Dear children of God, that is still how our Lord works today. It is why you are here, why our Lord has gathered you in this “desolate place” today. It is why He continues to gather people around His Word and Sacraments in otherwise “desolate places” all over the world--to feed you with His Bread of Life that sustains you for eternal life. And He does it through servants into whose hands He has placed the pieces He Himself breaks off to feed to you.

In the hands of our Lord is an endless supply of all that you need—and more! And they took up the broken pieces left over, seven baskets full. And there were about four thousand people. And he sent them away.

He sent them away to go back to their homes and their families and their neighbors and their daily work to tell others of the wonderful things He had done--to establish churches where God’s ministers preach the Word among them for eternal life, and to serve their neighbors (that begins with the closest of neighbors, aka family members) that they also might have the food and other necessities of life here in this world and for the world to come.

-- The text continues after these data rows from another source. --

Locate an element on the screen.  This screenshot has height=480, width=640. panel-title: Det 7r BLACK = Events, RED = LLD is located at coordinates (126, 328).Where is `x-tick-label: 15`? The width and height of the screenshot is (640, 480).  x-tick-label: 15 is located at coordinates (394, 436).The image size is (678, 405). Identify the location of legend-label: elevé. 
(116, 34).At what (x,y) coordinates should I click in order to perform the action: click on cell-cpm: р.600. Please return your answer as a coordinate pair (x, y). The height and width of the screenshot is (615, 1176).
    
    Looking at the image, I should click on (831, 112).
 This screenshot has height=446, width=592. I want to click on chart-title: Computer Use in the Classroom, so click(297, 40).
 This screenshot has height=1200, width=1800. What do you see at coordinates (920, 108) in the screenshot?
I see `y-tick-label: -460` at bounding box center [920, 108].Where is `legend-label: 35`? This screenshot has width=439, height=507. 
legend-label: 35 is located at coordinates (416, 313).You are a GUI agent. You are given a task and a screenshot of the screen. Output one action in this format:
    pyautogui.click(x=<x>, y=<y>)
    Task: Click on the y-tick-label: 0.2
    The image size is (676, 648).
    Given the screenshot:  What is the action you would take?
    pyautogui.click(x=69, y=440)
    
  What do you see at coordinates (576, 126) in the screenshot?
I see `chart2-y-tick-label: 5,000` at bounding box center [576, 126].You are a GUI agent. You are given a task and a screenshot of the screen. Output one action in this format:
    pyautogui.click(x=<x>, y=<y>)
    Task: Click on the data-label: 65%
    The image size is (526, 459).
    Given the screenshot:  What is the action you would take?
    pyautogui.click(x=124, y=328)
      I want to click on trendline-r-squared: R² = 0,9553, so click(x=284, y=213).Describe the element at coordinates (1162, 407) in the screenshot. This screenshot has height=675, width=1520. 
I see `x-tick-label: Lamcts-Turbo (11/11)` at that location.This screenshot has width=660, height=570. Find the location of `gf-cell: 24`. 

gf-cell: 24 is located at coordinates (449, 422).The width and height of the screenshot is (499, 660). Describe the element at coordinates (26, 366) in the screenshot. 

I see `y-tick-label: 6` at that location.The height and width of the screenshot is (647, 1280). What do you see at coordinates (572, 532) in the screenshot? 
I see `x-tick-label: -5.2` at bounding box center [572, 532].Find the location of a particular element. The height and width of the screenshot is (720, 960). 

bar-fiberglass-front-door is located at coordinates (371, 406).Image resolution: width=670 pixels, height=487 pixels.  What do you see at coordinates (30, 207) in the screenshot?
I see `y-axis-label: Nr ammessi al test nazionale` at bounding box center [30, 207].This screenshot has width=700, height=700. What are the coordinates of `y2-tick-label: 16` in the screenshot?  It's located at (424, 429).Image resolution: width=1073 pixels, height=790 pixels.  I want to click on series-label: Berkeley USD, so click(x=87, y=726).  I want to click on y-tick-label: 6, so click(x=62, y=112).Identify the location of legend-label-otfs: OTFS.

Deer creatures of God, what you see in our Gospel text today is Christ’s restoration of what was lost in Eden—at least the beginning of that restoration and “foretaste of the Feast to come.” And our Lord gives you an even greater and more miraculous taste of that restoration and “foretaste of the Feast to come” as often as you come to the table of the Lord in His house, He has more than enough to feed you and send you away back to your daily life to serve your neighbor--just as He has for thousands of years and billions of people. So come often to eat and be satisfied. Our Lord always has enough grace and mercy to forgive the sins of those He has brought to repentance. He always has enough water to pour over another sinner’s head to baptize them into the kingdom of God. He always has enough bread and wine to feed you His very own body and blood for the forgiveness of sins. For from the beginning of creation God has established that there will always be daily bread for all of His creatures—especially you whom He has created and redeemed to be in His image—with plenty of leftovers for every generation to come, even unto the Last Day and life everlasting— in the name of the Father, and of the + Son, and of the Holy Spirit. Amen.


John Berg said...

Not a comment on your sermon, but... what a sacrilege to put a Packer helmet on Luther! Real men (and he was) wear black (as pictured.)

Go Raiders!

I am,

Indignantly yours,
Rev. Fr. John W. Berg

I. M. Abaldy II said...

Indignancy aside, at least you are paying attention.

My sympathies to you on another black Sunday for you.